The problem becomes what one of Grummer's links had in it against physician-assisted suicide. My problem with that one article was the focus was on the end of life not while the person is living w/out a terminal illness (if anyone wants the article as a source, I will add it). So, it didn't have the credibility I needed.
If a person exists in mental anguish for year after year after year (I learned why after she died). You know they are given drugs to put a band aid on it. They may go to therapy for years. Do they work? Sometimes. Are the the drugs worth it with everything else they do to you. The side effects that can be deadly AND the side effects are quickly flashed on the tv screen to desensitize us to them - again, Parenti, "Inventing Reality." So the industry has us saying, "Oh ALLL drugs have side effects." Yes, and we can minimize them or not take the drug and that is happening with me more and more. It isn't worth what it can do to me and to friends more often than not - pharms a big industry.
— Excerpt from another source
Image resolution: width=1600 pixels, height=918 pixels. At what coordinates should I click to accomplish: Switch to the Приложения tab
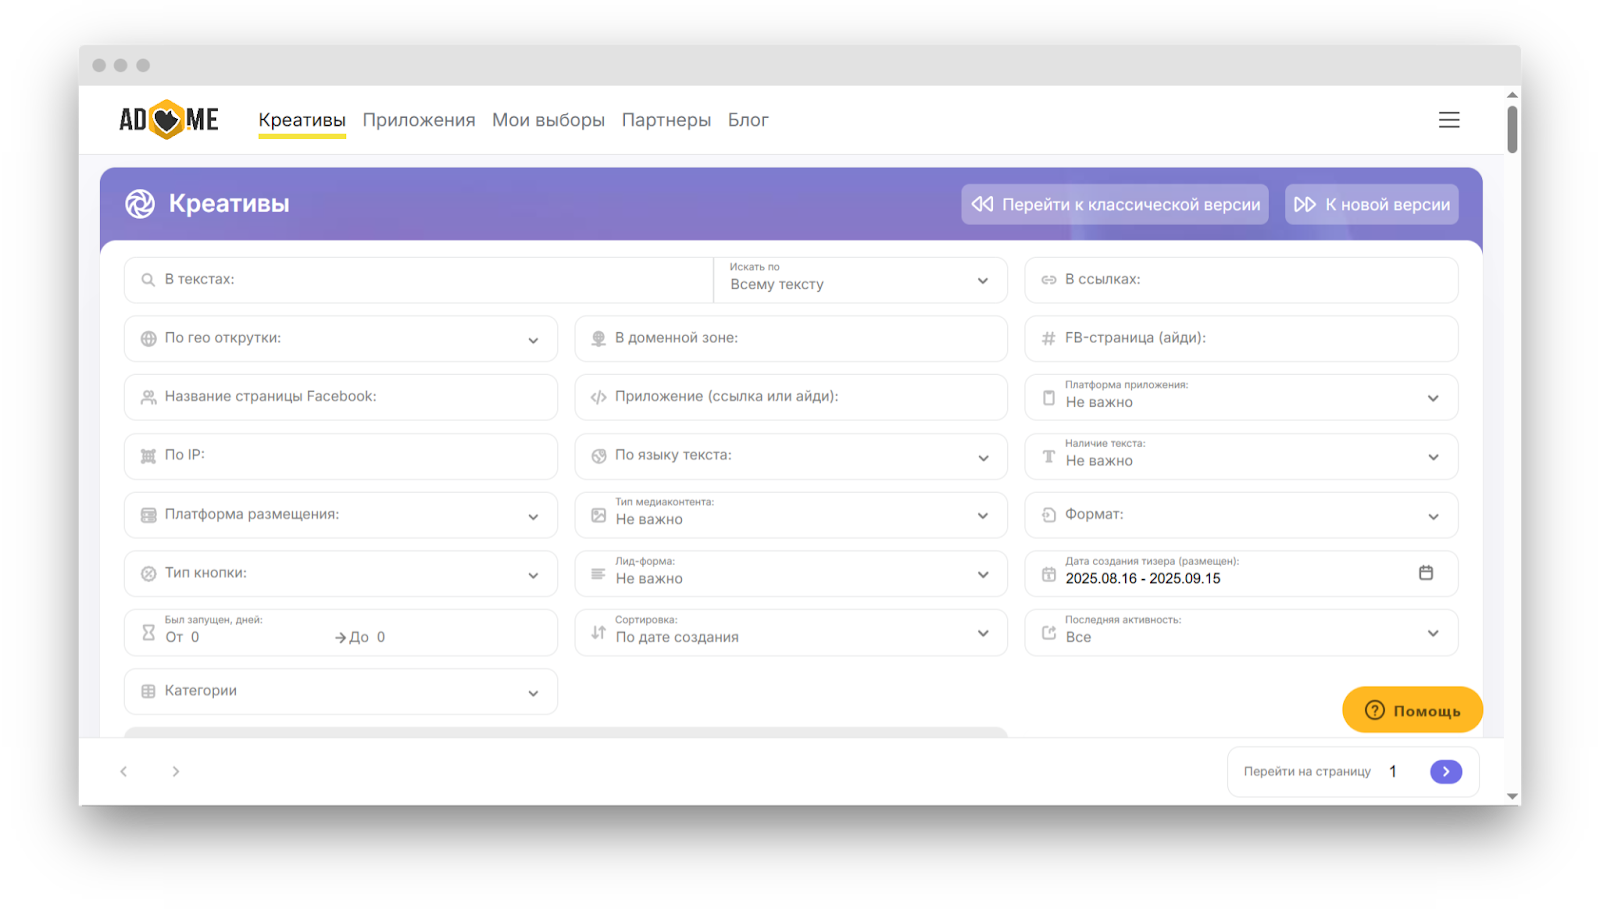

Therapy has become really weird/different. Therapists come up with new therapies du jour and they keep changing - to make a living (saw it in the computer field) or to help people? Probably both. "I'm glad you're here so I can hopefully pay off my house before I retire." I've seen therapists nod off while the patient was talking. I believe the intent is true for many in the field but there is no magic solution. Therein lies one of the problems.
We now we see those people living in horrible situations who need to be helped but they often aren't. See Hochi's example exponentially w/out my getting into details and I can refer to my stepmother who slowly and painfully died by 61 where she took steps to cause this (perhaps unconsciously but she was smart so probably very well aware of what she was doing).
I know what happens to those who remain within my own experience and from others but I am no expert. Reba, I see your pain ring out. But what about the person living in a nightmare ... Lastly, when my mom was dying of lung cancer and said, "I'm lost in the woods and can't get out. Help!!!" What would I have done if she said that during her life at a much younger age. Therapy? Lets say she was going. Drugs, to make her or others catatonic ... I've seen that. I don't have the answers. Can I say there is no quality of life? I was in a nursing home where a lady had had a stroke. She was darn catatonic. But Marcus and I persisted and I remember the first time she reached out and petted him. It was a m a z i n g . We persisted and she would be more alert now and then. But it doesn't happen with everyone.
I think I can end this by saying safely
that while I'm not religious, it does have its purpose in life. It provides hope. It provides meaning. It provides life. I believe that captures the end of a final paper I wrote in 11th grade on Darwin. I believe in the purpose of religion. But not everyone believes. We're stuck again.
Thanks for your input as always, Reba. I agree with you. But the one thing that's missing is what about the person living in that nightmare and stuck. Your focus is on the ripples caused by if they commit suicide or in this discussion are allowed to. I don't always see an answer to their problems, so their nightmare continues but ours don't.
In peace.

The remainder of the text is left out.